- _Problem_
The lines below, from the one holding "Open the language globe icon" through the one holding "Given: Expand the Uploaded Files section", are to be restated word for word, with all images left out.

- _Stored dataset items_

+ + + + + + +

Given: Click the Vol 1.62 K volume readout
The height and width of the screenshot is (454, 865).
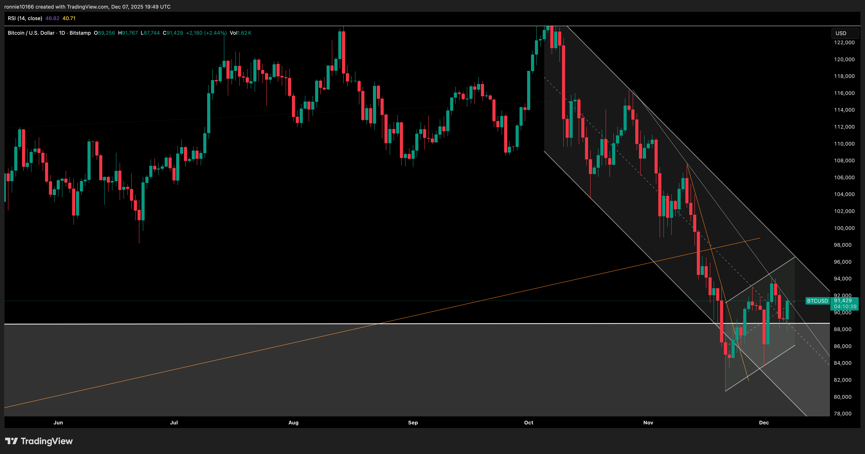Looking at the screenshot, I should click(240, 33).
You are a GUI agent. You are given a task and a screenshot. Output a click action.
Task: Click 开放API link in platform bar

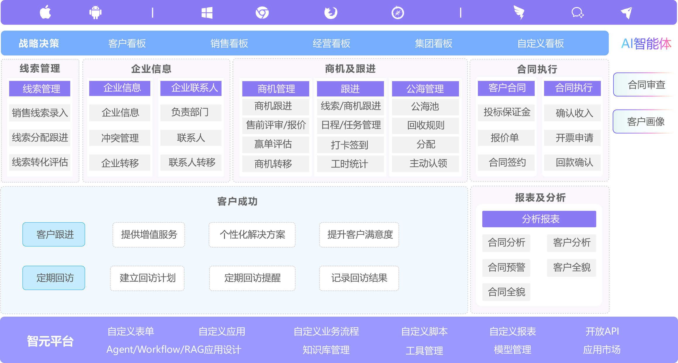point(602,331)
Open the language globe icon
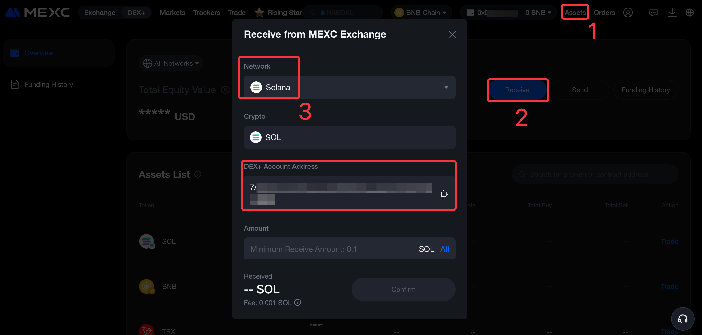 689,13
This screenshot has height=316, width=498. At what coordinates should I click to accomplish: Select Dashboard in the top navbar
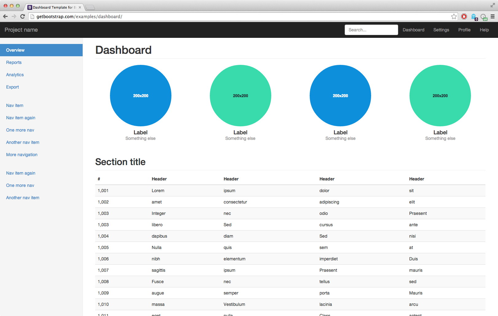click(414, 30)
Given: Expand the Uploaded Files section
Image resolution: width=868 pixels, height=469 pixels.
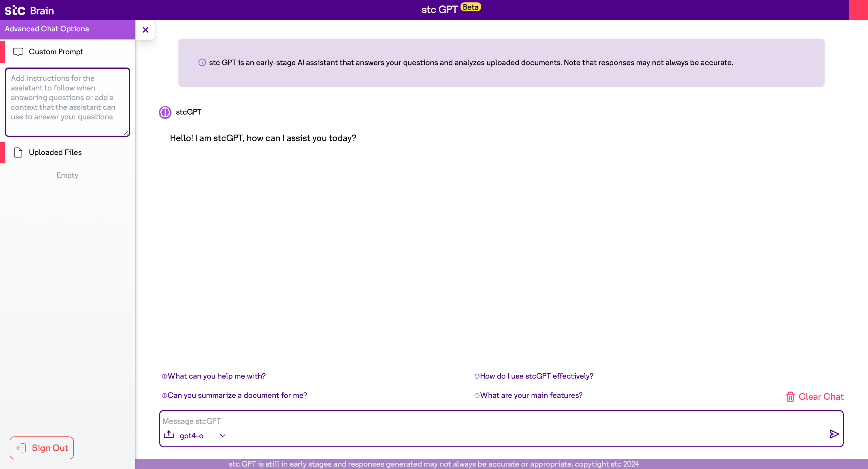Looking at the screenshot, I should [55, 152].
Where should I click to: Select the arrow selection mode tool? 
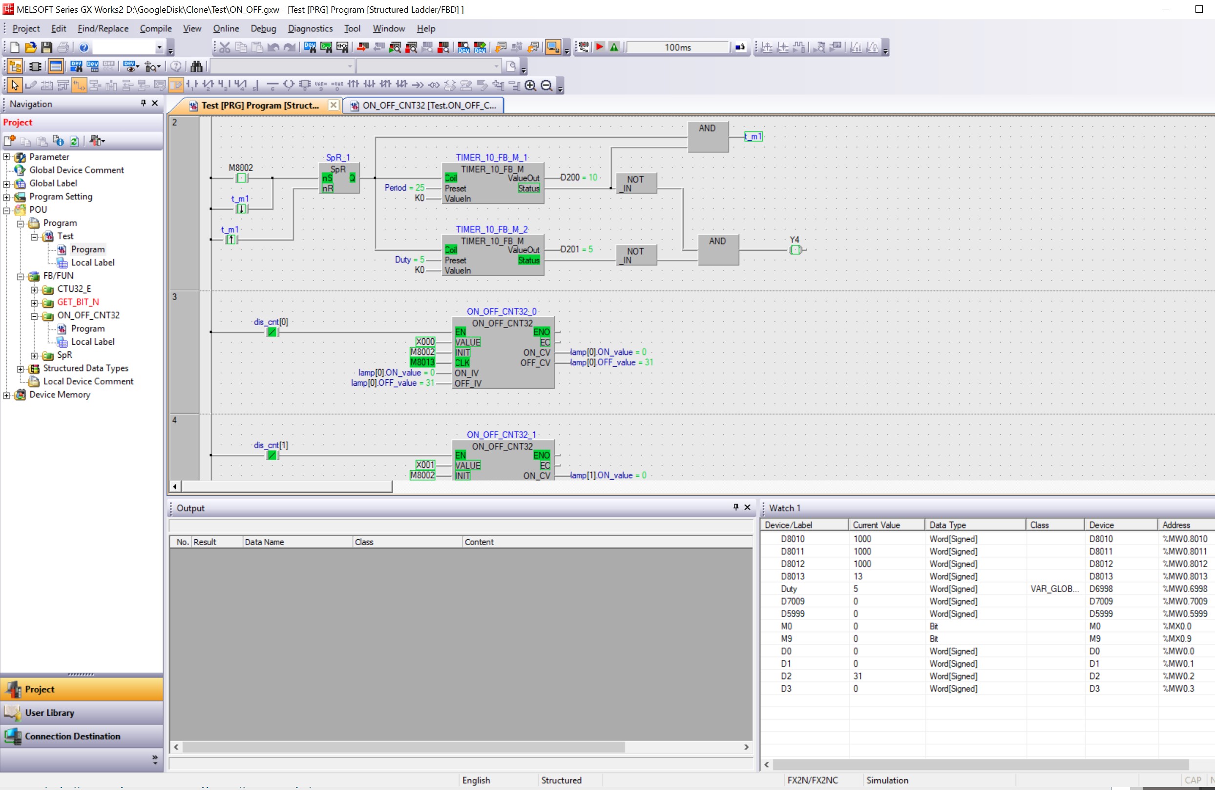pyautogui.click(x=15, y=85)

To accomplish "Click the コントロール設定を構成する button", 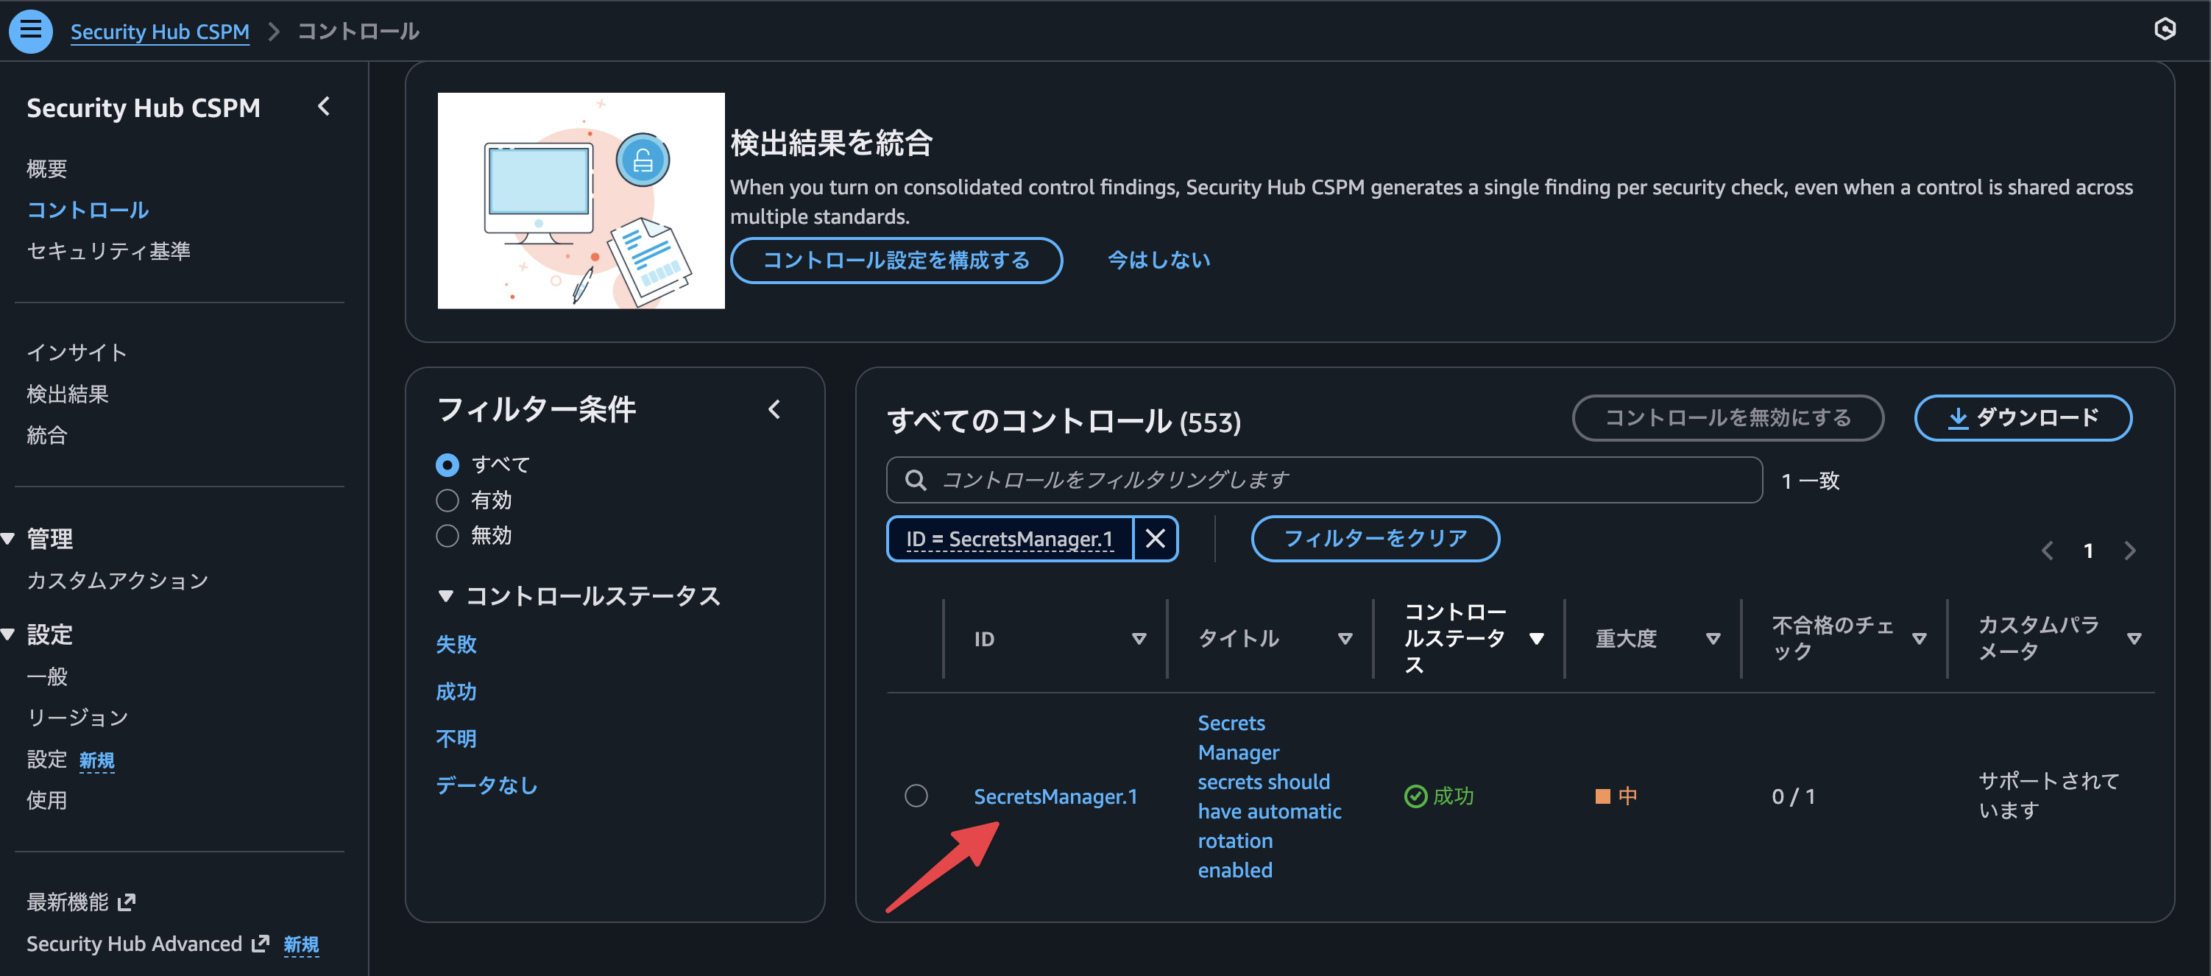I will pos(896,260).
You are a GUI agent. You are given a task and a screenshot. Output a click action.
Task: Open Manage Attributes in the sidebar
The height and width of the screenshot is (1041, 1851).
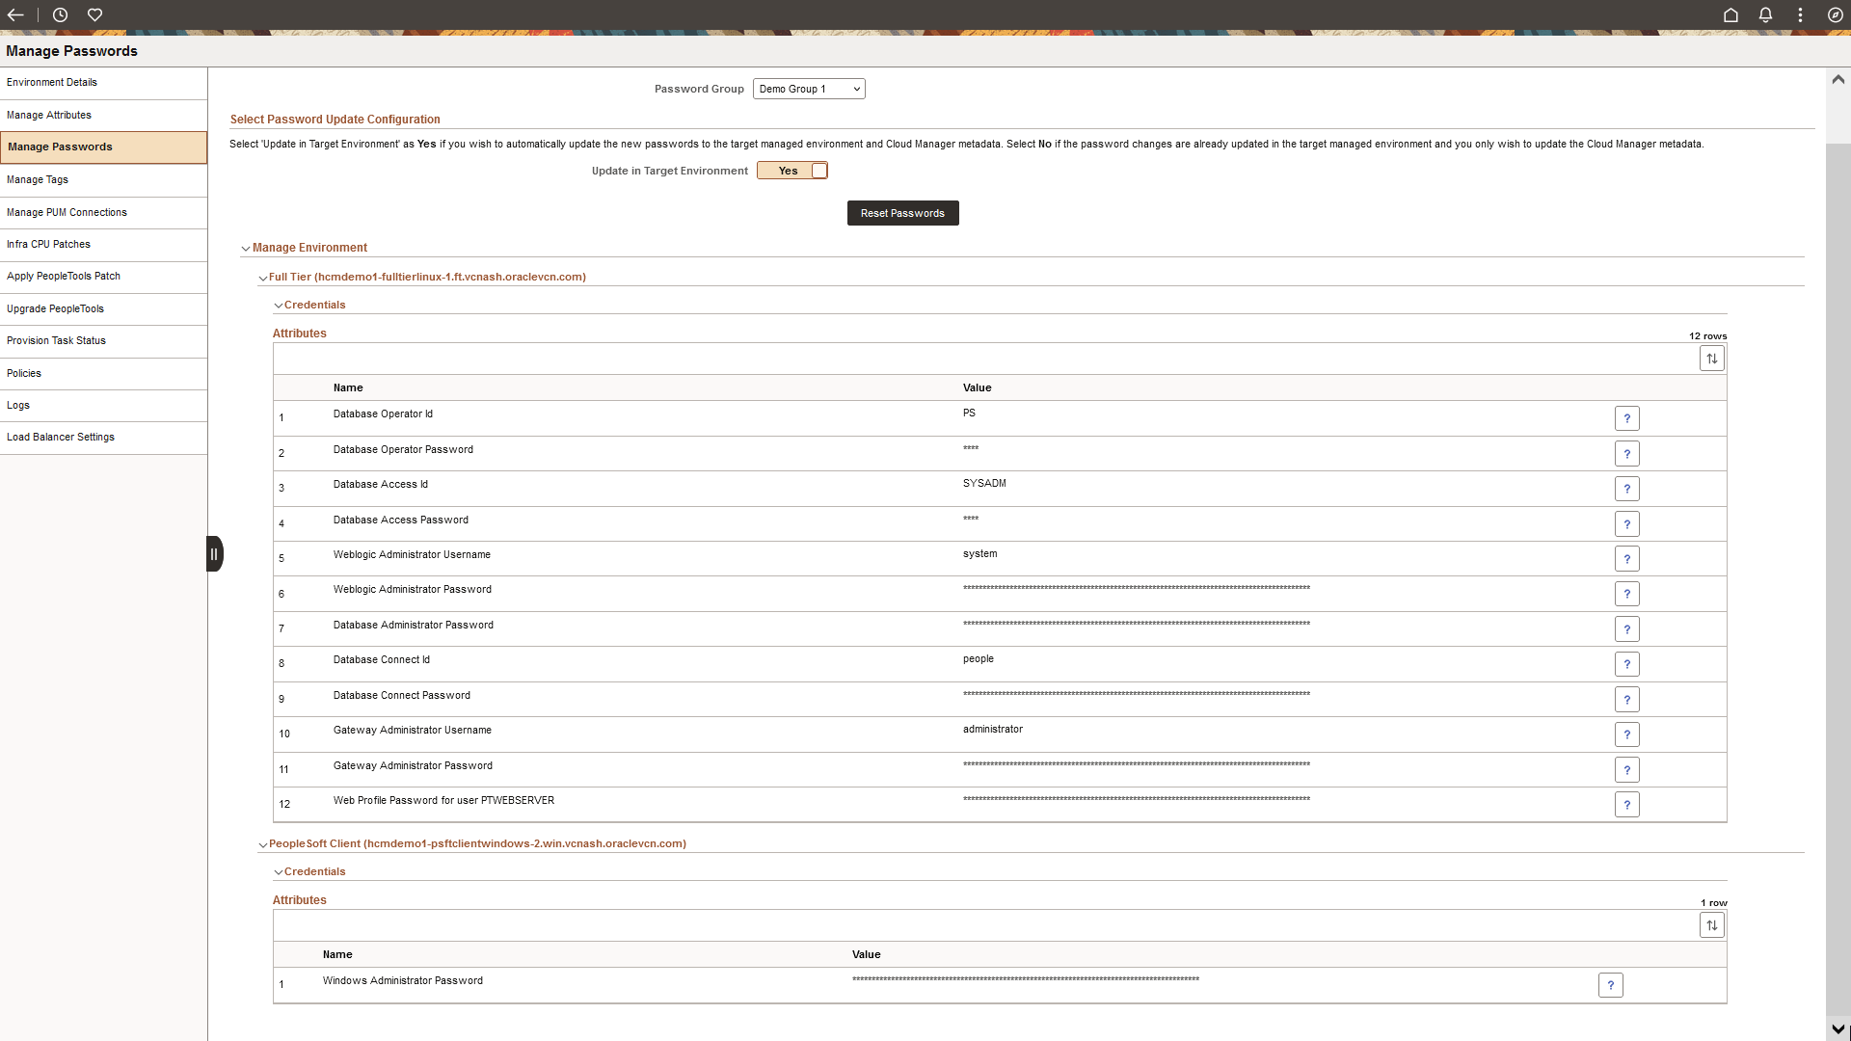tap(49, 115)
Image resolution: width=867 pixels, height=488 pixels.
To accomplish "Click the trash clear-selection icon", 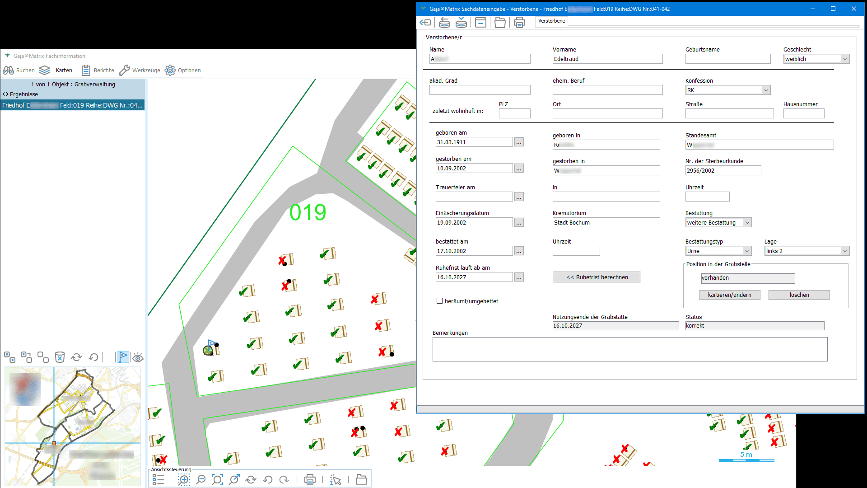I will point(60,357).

+ + + + + + +

- _Exercise answer_
Open the language globe icon
 689,13
This screenshot has height=316, width=498. At what coordinates should I click to accomplish: Select Dashboard in the top navbar
click(414, 30)
Given: Expand the Uploaded Files section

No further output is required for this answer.